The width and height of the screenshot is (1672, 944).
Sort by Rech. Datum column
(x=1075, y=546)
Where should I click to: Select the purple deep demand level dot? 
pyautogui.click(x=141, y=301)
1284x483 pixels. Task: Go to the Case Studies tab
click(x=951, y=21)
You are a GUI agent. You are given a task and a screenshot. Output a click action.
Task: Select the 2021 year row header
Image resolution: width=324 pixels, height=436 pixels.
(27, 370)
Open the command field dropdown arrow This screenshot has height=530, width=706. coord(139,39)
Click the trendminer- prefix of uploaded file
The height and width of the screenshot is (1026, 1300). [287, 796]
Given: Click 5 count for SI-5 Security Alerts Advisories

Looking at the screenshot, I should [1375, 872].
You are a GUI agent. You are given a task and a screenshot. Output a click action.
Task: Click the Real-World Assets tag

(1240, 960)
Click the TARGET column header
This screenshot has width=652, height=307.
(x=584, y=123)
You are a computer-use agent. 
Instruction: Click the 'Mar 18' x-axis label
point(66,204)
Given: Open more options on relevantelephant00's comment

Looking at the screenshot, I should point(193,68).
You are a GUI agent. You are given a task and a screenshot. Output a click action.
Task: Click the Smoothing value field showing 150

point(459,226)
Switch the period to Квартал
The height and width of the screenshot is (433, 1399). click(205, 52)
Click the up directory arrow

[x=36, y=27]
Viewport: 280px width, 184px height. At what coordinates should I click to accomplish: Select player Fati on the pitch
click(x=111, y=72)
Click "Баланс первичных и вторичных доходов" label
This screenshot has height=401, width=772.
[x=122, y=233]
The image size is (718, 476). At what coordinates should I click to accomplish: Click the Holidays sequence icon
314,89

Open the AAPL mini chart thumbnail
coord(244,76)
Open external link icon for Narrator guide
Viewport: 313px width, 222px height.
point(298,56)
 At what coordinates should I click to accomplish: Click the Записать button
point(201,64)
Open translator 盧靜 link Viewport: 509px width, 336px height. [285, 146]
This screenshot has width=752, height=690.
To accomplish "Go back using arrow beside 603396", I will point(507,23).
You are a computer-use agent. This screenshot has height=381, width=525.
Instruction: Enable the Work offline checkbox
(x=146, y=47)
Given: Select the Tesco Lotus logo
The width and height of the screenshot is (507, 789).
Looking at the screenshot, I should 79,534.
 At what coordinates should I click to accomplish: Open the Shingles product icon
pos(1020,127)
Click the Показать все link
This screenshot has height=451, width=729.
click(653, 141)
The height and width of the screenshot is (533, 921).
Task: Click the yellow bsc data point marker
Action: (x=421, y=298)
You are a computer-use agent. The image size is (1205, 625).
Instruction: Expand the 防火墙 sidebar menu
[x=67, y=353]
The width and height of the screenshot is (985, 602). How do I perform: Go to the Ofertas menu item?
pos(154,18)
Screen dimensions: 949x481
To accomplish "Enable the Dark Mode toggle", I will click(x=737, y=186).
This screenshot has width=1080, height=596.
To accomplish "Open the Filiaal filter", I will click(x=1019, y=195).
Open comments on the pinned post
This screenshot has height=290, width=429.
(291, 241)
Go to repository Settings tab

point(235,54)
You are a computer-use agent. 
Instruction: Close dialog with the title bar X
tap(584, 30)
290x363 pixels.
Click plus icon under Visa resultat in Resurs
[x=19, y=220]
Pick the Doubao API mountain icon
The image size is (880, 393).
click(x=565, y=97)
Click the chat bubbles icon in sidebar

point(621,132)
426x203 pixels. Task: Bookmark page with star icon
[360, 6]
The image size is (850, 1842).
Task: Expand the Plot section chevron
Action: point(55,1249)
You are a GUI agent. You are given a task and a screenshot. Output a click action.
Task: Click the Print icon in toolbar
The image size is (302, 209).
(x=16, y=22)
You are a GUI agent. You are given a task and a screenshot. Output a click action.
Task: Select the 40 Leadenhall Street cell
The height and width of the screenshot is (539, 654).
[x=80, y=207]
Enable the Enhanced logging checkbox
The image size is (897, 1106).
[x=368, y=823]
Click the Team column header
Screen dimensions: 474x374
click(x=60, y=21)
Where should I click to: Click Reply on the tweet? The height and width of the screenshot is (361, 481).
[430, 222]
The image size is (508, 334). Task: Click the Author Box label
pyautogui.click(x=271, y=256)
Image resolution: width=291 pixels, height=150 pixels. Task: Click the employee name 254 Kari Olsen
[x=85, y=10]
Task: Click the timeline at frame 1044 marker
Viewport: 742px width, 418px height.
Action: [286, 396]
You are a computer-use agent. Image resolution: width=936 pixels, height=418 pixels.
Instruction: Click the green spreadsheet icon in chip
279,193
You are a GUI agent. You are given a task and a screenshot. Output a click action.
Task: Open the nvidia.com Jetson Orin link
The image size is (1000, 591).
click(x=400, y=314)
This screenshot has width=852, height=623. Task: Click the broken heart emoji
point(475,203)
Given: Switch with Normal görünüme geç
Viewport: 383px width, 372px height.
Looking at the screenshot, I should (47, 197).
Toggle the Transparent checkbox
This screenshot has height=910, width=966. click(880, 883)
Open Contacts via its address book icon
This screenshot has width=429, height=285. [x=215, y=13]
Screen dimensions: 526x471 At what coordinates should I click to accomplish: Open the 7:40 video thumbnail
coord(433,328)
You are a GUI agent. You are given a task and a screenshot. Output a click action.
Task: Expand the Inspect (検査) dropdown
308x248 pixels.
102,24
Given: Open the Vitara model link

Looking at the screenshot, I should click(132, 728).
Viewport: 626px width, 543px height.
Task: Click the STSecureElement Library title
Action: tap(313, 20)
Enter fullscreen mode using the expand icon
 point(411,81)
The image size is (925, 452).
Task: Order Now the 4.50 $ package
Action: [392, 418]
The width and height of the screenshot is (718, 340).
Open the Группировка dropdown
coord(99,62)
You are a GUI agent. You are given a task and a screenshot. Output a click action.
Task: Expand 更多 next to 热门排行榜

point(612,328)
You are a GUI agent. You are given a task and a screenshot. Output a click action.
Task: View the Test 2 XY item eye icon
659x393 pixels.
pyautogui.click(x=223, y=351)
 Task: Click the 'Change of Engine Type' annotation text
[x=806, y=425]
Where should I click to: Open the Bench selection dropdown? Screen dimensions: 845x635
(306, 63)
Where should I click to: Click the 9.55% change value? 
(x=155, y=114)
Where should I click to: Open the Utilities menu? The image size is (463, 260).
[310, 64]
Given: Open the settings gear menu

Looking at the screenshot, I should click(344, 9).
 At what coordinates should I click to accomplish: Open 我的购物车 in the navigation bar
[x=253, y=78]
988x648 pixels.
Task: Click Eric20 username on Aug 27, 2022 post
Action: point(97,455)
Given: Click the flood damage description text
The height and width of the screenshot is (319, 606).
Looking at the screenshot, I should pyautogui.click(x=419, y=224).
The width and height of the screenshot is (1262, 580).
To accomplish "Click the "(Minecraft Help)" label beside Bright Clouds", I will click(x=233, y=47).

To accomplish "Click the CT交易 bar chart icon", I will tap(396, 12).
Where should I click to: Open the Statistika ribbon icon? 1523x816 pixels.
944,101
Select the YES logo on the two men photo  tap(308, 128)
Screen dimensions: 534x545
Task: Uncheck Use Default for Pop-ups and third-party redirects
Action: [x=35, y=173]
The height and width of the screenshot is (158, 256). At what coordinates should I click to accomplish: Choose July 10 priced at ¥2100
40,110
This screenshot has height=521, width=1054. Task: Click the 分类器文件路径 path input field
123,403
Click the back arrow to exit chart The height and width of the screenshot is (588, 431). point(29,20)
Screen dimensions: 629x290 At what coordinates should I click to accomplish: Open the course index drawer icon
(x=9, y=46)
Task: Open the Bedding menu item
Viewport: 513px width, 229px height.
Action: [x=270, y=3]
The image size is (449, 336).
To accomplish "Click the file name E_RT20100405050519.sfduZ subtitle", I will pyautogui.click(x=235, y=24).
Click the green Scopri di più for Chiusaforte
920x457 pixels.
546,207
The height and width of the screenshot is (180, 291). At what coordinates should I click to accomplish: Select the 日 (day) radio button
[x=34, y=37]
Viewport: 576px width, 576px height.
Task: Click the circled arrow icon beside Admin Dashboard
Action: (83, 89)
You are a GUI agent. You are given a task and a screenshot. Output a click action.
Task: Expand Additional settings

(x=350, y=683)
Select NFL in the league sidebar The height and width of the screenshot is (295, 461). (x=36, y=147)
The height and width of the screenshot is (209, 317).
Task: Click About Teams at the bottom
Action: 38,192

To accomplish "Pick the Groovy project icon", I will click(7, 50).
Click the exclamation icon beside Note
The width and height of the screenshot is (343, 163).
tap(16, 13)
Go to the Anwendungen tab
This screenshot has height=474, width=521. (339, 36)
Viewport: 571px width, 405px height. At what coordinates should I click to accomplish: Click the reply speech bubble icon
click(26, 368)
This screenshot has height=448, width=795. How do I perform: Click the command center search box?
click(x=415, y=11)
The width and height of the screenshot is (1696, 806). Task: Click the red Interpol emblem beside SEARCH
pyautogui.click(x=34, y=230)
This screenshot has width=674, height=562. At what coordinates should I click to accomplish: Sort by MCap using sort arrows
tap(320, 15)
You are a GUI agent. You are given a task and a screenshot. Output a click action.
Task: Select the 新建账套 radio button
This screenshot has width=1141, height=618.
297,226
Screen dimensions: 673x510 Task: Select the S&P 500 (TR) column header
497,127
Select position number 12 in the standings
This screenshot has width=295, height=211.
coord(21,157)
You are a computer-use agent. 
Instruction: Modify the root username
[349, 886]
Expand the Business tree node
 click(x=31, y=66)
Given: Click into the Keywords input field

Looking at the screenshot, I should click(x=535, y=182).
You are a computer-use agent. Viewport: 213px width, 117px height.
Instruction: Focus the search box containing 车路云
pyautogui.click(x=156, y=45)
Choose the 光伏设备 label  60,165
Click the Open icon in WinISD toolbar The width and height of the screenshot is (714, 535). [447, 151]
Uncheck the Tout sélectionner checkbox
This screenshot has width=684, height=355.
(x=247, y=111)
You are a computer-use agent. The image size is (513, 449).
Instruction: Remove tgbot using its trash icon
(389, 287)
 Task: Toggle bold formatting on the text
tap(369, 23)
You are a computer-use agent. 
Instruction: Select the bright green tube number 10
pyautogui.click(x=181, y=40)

▶ What the exercise asks:
Lines holding "toolbar" are the ones to copy; find all of them in the listing.

▶ Exercise output:
Task: Click the Print icon in toolbar
Click the Open icon in WinISD toolbar The width and height of the screenshot is (714, 535). [447, 151]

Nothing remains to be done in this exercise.